Dengan sarung Timor sebagai busana dan handuk melilit di leher, Luis bercerita ia berasal dari Ermera, Timor Timur. Ia pindah ke Belu karena Indonesia kalah dalam referendum Timor Timur.
Jika tidak pindah, kata Luis, ia dan keluarganya kemungkinan besar bakal dibunuh oleh kelompok prokemerdekaan yang memenangi referendum.
 Memilih membela Indonesia, anggota milisi Perlawanan Rakyat Luis Portilo S harus pindah dari kampung halamannya, Ermera di Timor Leste, ke kamp pengungsian di Kabupaten Belu, Nusa Tenggara Timur. (CNN Indonesia/Raja Eben Lumbanrau) |
Luis sejak awal ikut berjuang mendukung integrasi Timor Timur ke Indonesia.

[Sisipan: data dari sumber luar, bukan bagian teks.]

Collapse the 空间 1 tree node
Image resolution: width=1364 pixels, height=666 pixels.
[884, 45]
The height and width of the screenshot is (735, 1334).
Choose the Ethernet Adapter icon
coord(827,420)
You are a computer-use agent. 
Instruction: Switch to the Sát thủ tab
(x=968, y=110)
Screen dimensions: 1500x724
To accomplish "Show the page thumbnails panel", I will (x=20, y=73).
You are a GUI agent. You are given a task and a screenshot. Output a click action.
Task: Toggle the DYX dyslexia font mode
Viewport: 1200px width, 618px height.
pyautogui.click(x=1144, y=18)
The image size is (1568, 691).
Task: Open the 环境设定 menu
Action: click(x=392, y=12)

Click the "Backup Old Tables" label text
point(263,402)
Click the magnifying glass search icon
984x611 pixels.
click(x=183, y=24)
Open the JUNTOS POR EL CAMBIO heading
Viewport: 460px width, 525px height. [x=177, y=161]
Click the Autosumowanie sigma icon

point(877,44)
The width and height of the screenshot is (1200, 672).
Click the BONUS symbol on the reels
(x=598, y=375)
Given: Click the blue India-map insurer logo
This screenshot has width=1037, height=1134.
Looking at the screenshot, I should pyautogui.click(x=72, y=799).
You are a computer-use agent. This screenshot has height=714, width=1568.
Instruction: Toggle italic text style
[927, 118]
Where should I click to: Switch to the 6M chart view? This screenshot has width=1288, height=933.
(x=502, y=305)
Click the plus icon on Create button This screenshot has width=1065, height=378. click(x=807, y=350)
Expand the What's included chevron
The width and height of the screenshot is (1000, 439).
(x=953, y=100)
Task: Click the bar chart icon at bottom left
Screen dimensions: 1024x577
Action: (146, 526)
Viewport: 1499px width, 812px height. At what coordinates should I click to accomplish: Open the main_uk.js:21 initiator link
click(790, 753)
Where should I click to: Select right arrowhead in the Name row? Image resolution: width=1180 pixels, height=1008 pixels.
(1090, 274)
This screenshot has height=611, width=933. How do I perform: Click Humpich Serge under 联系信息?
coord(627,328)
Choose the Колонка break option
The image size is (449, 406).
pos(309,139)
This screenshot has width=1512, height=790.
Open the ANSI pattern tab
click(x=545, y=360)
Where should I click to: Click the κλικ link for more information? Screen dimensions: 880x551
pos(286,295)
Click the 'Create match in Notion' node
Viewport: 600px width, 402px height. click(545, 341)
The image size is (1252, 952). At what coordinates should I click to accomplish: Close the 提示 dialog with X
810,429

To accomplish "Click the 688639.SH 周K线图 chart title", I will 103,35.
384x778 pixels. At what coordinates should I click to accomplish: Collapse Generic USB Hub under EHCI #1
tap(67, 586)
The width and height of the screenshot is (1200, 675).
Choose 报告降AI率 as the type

Wanra yang menjadi wadah perjuangannya, menurut buku
Timor Timur Satu Menit Terakhir: Catatan Seorang Wartawan karya CM Rien Kuntari, ialah perkumpulan pemuda yang dibentuk 1978 di bawah Tentara Nasional Indonesia.
Wanra dibina oleh Komando Pasukan Khusus TNI Angkatan Darat. Milisi bersenjata ini membantu TNI mengejar Gerakan Pengacau Keamanan Timor Timur selama 23 tahun.
Tak heran Luis diincar kelompok prokemerdekaan Timor Timur.
Serupa, Margarida Amaral juga ikut eksodus karena merasa terancam. Istri pejuang milisi pro-Indonesia itu mengungsi ke Laktutus di Kecamatan Nanaet Dubesi, Belu, karena memiliki keluarga di sana.
“Saya lari ke sini karena takut dibunuh. Selain itu, kehidupan di Indonesia masih lebih baik dari di seberang (Timor Timur),” kata Margarida yang tak fasih berbahasa Indonesia.
Laktutus adalah garda terdepan perbatasan Indonesia dengan Timor Leste bagian timur. Di sini, sungai menjadi batas alam kedua negara.
Laktutus yang bersuhu dingin tak memiliki infrastruktur memadai. Jalanan berbatu dan berbukit membuat waktu tempuh ke sana mencapai dua jam dari Atambua, ibu kota Kabupaten Belu.
Di Belu, para pejuang prointegrasi menyambut Hari Kemerdekaan Republik Indonesia dalam ironi. Risiko mereka menyabung nyawa bak dianggap sepi.